Sur TikTok, ils et elles (surtout) sont jeunes, audacieux, parfois simplement fatigués. Ils et elles dansent, sourient, portent leur slip de bain et laissent dépasser ce que des décennies de diktats esthétiques avaient tenté d’éradiquer: leurs poils pubiens. Le hashtag #FullBushInABikini, devenu viral en 2025, ne parle pas seulement de poils. Façon Christian Clavier dans Les Les Bronzés, il dit quelque chose de notre époque, de nos corps, de nos résistances. Derrière cette tendance, née d’un entrelacs de mouvements antérieurs (Januhairy en 2019, discours de body positivity postpandémie) se joue une revanche silencieuse et joyeuse contre les injonctions de l’épilation intégrale, omniprésente depuis les années 1990. Car si le «full bush» (littéralement «buisson complet») s’affiche aujourd’hui sur les plages et les réseaux, c’est après des décennies de disparition orchestrée.

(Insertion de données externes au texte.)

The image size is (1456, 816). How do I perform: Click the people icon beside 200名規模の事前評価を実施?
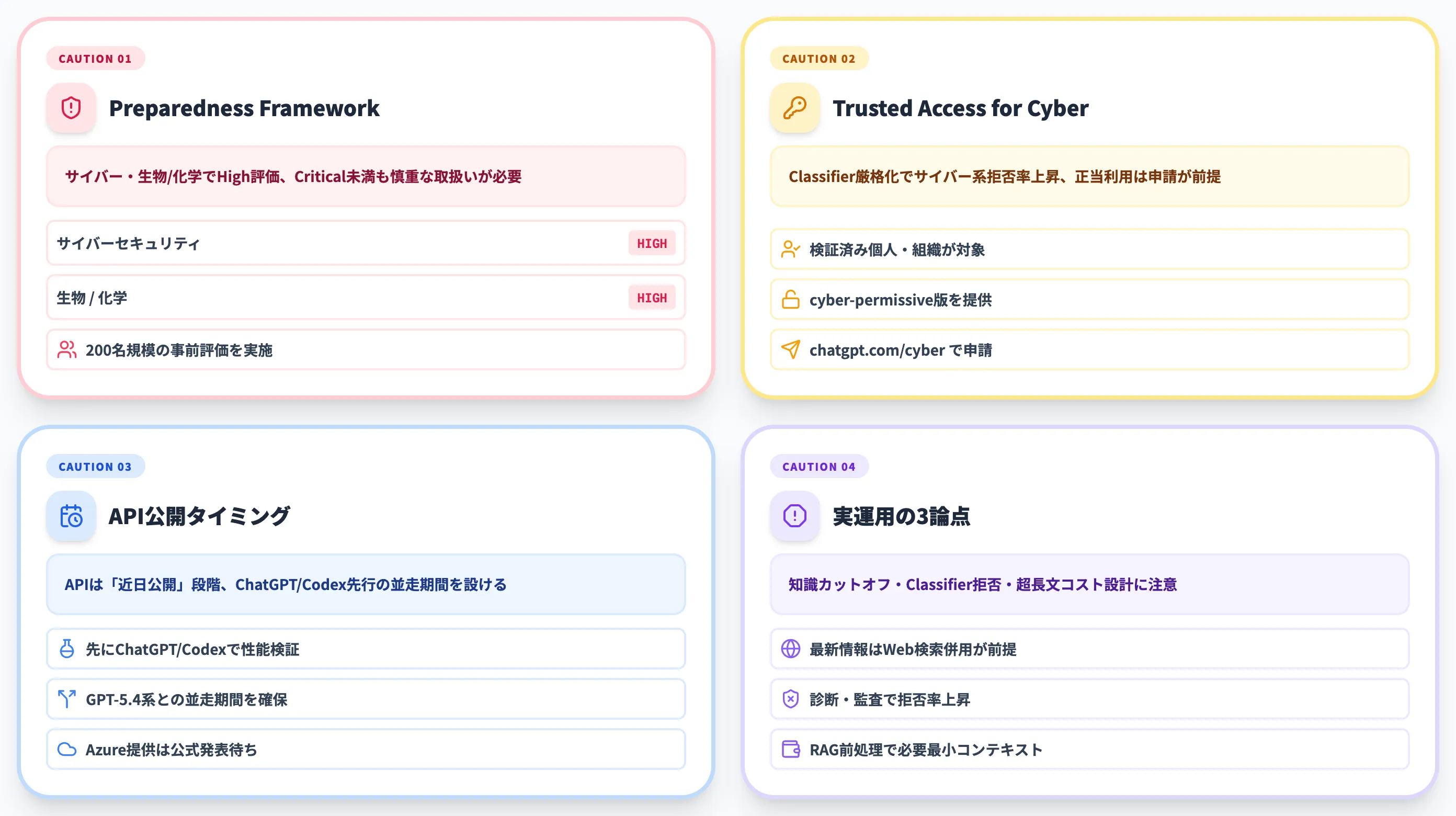pyautogui.click(x=68, y=349)
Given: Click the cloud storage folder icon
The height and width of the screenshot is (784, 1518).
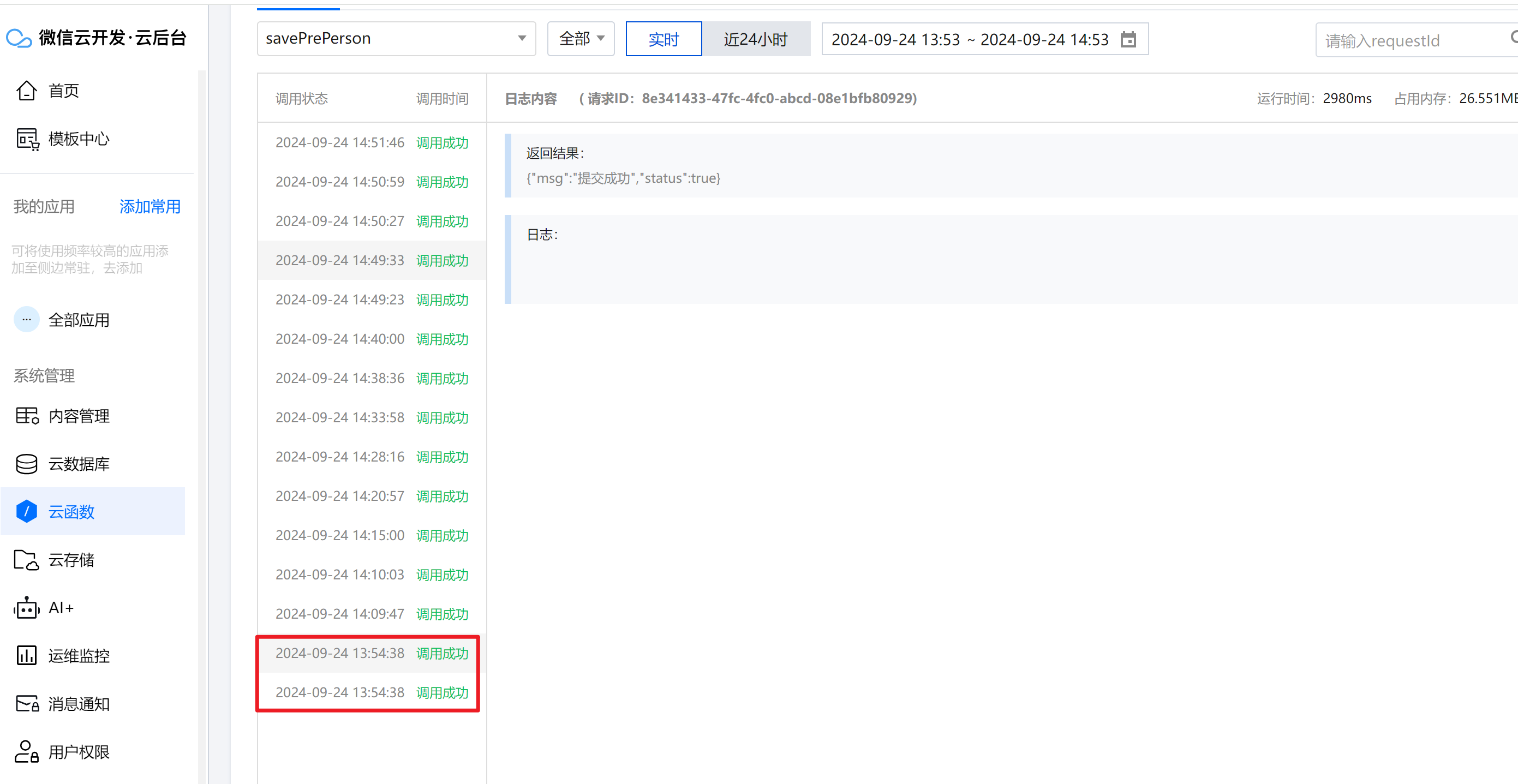Looking at the screenshot, I should (27, 560).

Le poil pubien féminin a longtemps été perçu comme un corps étranger sur… le corps féminin. Le philosophe Georges Vigarello, dans Le Propre et le sale (Seuil, 1985), raconte combien l’hygiène a été, dans l’histoire, un outil de contrôle social, et combien les normes de propreté se sont entremêlées à des normes de genre. En d’autres termes: la pilosité des femmes a souvent été présentée comme une anomalie qu’il fallait corriger. A la cire. Au laser. A la honte. Et puis, certains hommes aussi s’y sont mis, ceux qu’on appelait les «métrosexuels». Ceux qui enchaînent les coups d’un soir et font face à des partenaires qui ont leurs exigences visuelles. Ceux qui consomment du porno jusqu’à se plier aux critères esthétiques de la profession d’acteur X pour paraître plus membrés (par effet d’optique, moins de poils = plus de portion de verge à nu), allant jusqu’à l’interfessier pour inviter au massage prostatique.

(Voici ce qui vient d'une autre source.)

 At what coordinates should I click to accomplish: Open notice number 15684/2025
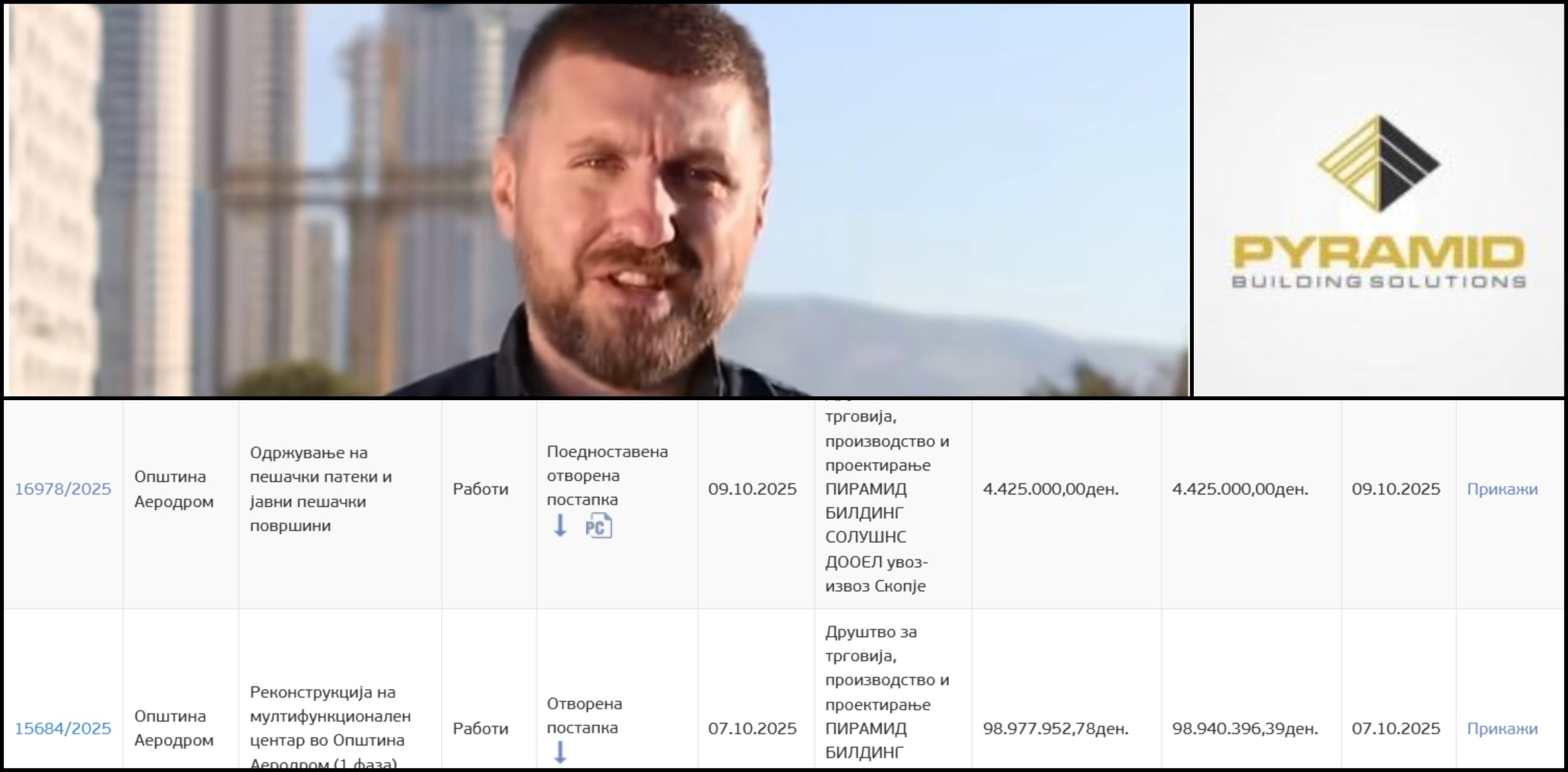(63, 728)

Le glabre n’est pas plus propre, il est juste plus normé.
C’est aussi à cela que répond la tendance «full bush» : à l’envie de reposer les questions fondamentales de l’intime. Pourquoi l’épilation intégrale est-elle devenue la norme? Pour qui nous rasons-nous?
Afficher ses poils a pourtant un coût. Sur les réseaux, les critiques pleuvent : «sale», «dégueulasse», «paquet de tabac». Comme l’analyse la sociologue Christine Castelain-Meunier, les normes corporelles sont des marqueurs puissants de contrôle social: le fait de les transgresser ne va jamais sans résistance.
Laisser ses poils dépasser du maillot de bain, c’est refuser que la sexualité soit conditionnée par des normes d’apparence imposées. C’est retrouver les vertus physiques du poil pubien: barrière contre les bactéries, régulateur d’humidité, protecteur contre les frottements… Et niveau sensation, pour peu qu’on entretienne son massif, qu’on le lustre avec un peu d’huile de noisette et qu’on le parfume, c’est un Nouveau Monde qui s’ouvre au(x) partenaire(s) férus d’aventures d’Indiana Jones. Un effet «plaid et tisane» parfait pour les soirées fraîches.
La touffe est accueillante, vivante, chaleureuse comme jadis une peau d’ours devant un feu de cheminée. Le glabre n’est pas plus propre, il est juste plus normé. Ce n’est pas un hasard si ce mouvement prend racine dans la génération Z, celle qui a grandi avec le féminisme intersectionnel, avec les hashtags comme étendards. Pas un hasard non plus si Maison Margiela a osé faire défiler des mannequins avec pilosité apparente en 2024. Le poil devient chic, politique et mode. Sans parler de l’argument écologique: en réduisant l’usage de rasoirs, cires, crèmes et autres gadgets énergivores, le «full bush» s’inscrit dans une sobriété esthétique que beaucoup voient comme salutaire, dans une époque qui appelle à repenser nos modes de consommation.
Alors non, le «full bush in a bikini» n’est pas juste une tendance TikTok de plus. C’est une déclaration d’amour et d’indépendance!